Sample Exam Questions

Question 1
Question 2
Question 3
Question 4
Question 5
Comments

Question 1

In an interview about designing distributed systems Ken Arnold (the original lead architect of JavaSpaces) said “State is hell. You need to design systems under the assumption that state is hell. Everything that can be stateless should be stateless”. Why does state pose a problem in distributed systems?

Unprepared Answer: A global state requires all nodes to agree on a centralised world view. This means there must be some sort of synchronisation to ensure that every node is always working on the same global state. This poses problems if crashes occur during the synchronising or communication about changes to the state fail. Since distributed systems try to have no centralisation by definition, maintaining a global state is challenging, and consumes CPU and communication resources to try and synchronise states. If the DS can work stateless, then there is no need for nodes to be aware of a global state or the state of other nodes, making the distributed system more adaptable, and making failures (comms failure, nodes crashing) easier to deal with.
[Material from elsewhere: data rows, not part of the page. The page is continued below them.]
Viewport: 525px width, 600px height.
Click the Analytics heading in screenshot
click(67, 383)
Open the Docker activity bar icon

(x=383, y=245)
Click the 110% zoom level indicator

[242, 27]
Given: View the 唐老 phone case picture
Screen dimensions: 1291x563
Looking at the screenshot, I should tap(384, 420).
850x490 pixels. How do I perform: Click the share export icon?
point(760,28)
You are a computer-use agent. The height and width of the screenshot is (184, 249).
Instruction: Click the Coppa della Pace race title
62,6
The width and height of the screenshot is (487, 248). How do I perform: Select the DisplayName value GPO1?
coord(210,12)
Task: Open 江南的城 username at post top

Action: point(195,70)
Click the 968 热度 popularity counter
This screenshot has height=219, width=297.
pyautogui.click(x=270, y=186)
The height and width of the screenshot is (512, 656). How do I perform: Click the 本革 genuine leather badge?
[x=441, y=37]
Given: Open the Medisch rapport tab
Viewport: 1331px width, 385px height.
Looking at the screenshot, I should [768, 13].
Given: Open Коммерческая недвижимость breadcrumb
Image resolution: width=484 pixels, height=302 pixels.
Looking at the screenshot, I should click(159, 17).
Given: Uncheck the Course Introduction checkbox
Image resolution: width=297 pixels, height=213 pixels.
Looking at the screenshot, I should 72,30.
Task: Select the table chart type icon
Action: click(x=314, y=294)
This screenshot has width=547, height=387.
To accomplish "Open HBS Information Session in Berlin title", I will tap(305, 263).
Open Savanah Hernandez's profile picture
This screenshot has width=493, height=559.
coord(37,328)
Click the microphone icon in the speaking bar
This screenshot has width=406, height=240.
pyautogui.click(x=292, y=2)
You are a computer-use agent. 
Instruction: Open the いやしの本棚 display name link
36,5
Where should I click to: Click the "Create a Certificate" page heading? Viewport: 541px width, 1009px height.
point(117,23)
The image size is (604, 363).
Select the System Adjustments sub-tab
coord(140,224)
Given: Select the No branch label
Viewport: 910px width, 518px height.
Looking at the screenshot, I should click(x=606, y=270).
Sample Answer: (✔️ Synchronisation), (✔️ Fault Tolerance),
- Replication: Have to keep replicas consistent
- Fault Tolerance:
  - If a server stores state for client, then client has to explicitely close sessionso server can free resources (if client crashes) server can waste resources.
  - If stateful server crashes, needs to recover state
- Mitiation: client can’t migrate to another serer without transfering state to server (servers may need to synchronise state transfer themselves)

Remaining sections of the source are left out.